-------- THE INPUT --------

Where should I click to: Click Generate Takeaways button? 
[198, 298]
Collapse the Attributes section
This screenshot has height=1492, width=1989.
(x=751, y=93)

--------

TASK ITEM — Transcribe, exactly and completely, all of the entries.

OUTPUT FOR THIS TASK —
Where should I click to: Click Generate Takeaways button? 
[198, 298]
Collapse the Attributes section
This screenshot has height=1492, width=1989.
(x=751, y=93)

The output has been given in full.